Keywords

1 Introduction

Autonomous platforms equipped with visual and inertial sensors have become increasingly ubiquitous. Generally these platforms must undergo sophisticated calibration routines to estimate extrinsic and intrinsic parameters to high degrees of certainty before sensor data may be interpreted and fused. Even once fielded, these platforms may experience changes in these parameters. Self-calibration addresses this by inferring intrinsic and/or extrinsic parameters pertaining to proprioceptive and exteroceptive sensors without using a known calibration mechanism or a specific calibration routine. The motivation behind self-calibration is to remove the explicit, tedious, and sometimes nearly impossible calibration procedure from robotic applications such as localization and mapping. By continuously estimating calibration parameters, no prior knowledge of calibration procedures is required. Furthermore, with the addition of statistical change detection on calibration parameters, long-term autonomy applications are greatly robustified.

Fig. 1.
figure 1

Example pose graph. Poses being estimated (blue) are conditioned on past poses (red) and landmark positions (stars). Both the fixed sliding window and the adaptive window are conditioned on previous poses. The candidate window is not conditioned since it does not make the assumption that previous poses are correctly estimated.

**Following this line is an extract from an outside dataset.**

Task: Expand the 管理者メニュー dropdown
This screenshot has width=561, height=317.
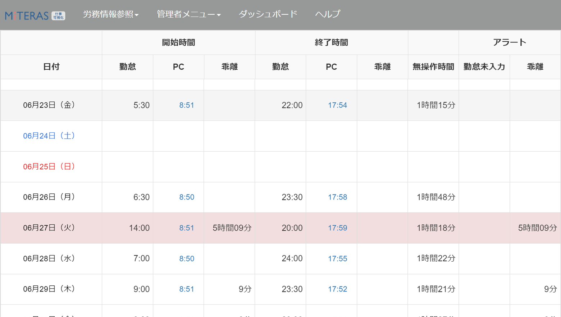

Most current techniques for vision-aided inertial navigation use filtering approaches [1,2,3] or a smoothing formulation. In either case the estimation is made constant-time by rolling past information into a prior distribution. Filtering methods present the significant drawback of introducing inconsistencies due to linearization errors of past measurements which cannot be corrected post hoc, particularly troublesome for non-linear camera models. Some recent work has tackled these inconsistencies; see, e.g. [4,5,6,7]. The state-of-the-art includes methods to estimate poses and landmarks along with calibration parameters, but these approaches do not output the marginals for the calibration parameters, which are desirable for long-term autonomy applications.

To address these considerations, we propose a method that avoids using any prior distribution; instead, a conditioning approach is used [8], coupled with selecting only highly informative segments of the trajectory [9]. The method discards segments capturing degenerate motions which provide little to no information for both camera intrinsic and camera-IMU extrinsic [1, 2] parameters. However, unlike the intrinsic parameters of a linear camera model [10], the convergence basin for the six degree of freedom camera-IMU transform is found to be very narrow. An initialization procedure similar to [11, 12] is employed to initialize the camera-IMU transform, which is then used in a maximum-likelihood estimator. The use of a maximum-likelihood formulation is especially useful as it provides the covariance matrix for the estimated parameters, which makes it possible to establish a fitness score for each segment of the trajectory.

We also propose an extension to the framework presented in [9], allowing for multiple sensors to be self-calibrated in an online setting, leveraging [1, 2] to disambiguate unobservable degrees of freedom. Note that while the global position of the IMU and the rotation axis about gravity are not observable, the following quantities are generally observable: (1) IMU roll and pitch with respect to the horizontal plane; (2) IMU position, orientation and velocity with respect to the initial IMU position; (3) feature position with respect to the initial IMU position; and (4) IMU-to-camera transformation. Finally, we introduce per-sensor candidate trajectory segments, which we find to be necessary to properly estimate each sensors’ relevant parameters online.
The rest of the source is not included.